Pertanto, da qualche anno, per dodici giorni, metto in valigia i paramenti che ho tenuto con me al corso di formazione per pachidermi ammaestrati: lustrini, nastrini, una palla confortevole, il libro dei barriti, i mille e uno modi per interagire con le scimmie in maniera efficace, e mi faccio condurre a cena da questi deboli di mente alleviando così la croce paterna dello stigma sociale che egli è fermamente convinto di portare [ma in realtà chi se lo incula, n.d.r.].
Ieri c’era la zia cui mio nonno ha impedito – negli anni Sessanta – di frequentare il liceo perché era contrario alle classi miste, e questa cosa è oggi un argomento di conversazione come un altro.
C’era il marito di mia cugina che si è vantato per mezz’ora di aver fatto piangere una hostess ventenne della Ryanair.

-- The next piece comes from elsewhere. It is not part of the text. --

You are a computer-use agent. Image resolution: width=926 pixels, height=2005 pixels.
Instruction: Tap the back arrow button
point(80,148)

C’era la moglie di mio cugino, che naturalmente è una convinta cinquestella perché questo le consente di avere finalmente un’opinione di ferro su cose che non conosce e nessuna spinta a conoscerle perché tanto sa già tutto-tutto-tutto e molto di più. Lei e mio cugino, anche lui cinquestello, leggono Il Giornale di Sicilia alla pelosa ricerca di notizie sui nuovi indagati per fatti e fattarelli di ordinaria disonestà, ma proprio attentamente. La cosa procura loro un paio di conseguenze gradevoli. Intanto, un piacere secondo solo a quello che provavo io a 8-10 anni quando cercavo i grumi di sabbia secca sulla cute di mia sorella dopo una giornata al mare…Roba da capezzoli duri, parliamoci chiaro. In secondo luogo, il fatto che sul giornale queste due persone non trovino MAI il proprio nome ma sempre quello di qualcun altro, fornisce loro l’incontrovertibile certezza di stare  dalla parte del giusto al di là di ogni ragionevole dubbio: anche oggi sul giornale c’è scritto che sono una brava persona, urrà per me.

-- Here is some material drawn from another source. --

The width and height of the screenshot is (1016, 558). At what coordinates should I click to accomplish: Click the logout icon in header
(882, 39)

Tutto questo fa sì che tutti possiamo ridere allegramente quando loro ci raccontano di aver frodato una compagnia aerea richiedendo (e ottenendo) un rimborso di 610 euro per una valigia smarrita che conteneva merce per 50 euro.
Ieri c’erano anche un paio di donne affaccendate a dar da mangiare a due bambini  che sarebbero stati perfettamente in grado di trucidare una mucca, figuriamoci di mangiare una bistecca. Eppure una di loro ha passato qualche minuto del suo tempo a togliere i pezzetti di pomodoro dal piatto di pasta fredda di un bambino che a settembre andrà in terza elementare.

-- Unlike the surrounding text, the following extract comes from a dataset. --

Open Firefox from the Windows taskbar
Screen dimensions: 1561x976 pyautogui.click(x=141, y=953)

C’era mio zio plurifedifrago e naturalmente sua moglie – “quella è buona per farci il ghiaccio”, sibila Vivian Ward dopo aver stretto la mano alla moglie del merdoso Stuckey durante la partita di polo, e io ogni volta vorrei darle il cinque – che lo ha recentemente ripreso in casa. Ci sono i loro due figli, il più grande è nato durante i mondiali di calcio del 1994, è sempre più grasso, ha un grande anello di fidanzamento all’anulare destro e si riferisce a se stesso dicendo “noi” anche se lei non c’è: “Noi avremmo potuto fare un anno di università lì, ma abbiamo preferito restare qui” e nessuno chiama la neuro-deliri.
Io e la madre cornuta abbiamo avuto una conversazione notevolissima che mi sento di riportare:
– Ma quindi vi siete portati la macchina lì?
– No, non ci serve: l’abbiamo venduta. Lì la macchina serve pochissimo per la vita quotidiana.
– E come vi muovete?!
– In bicicletta, sempre. Al massimo coi mezzi.
– Ma quindi la gente che ha figli come fa?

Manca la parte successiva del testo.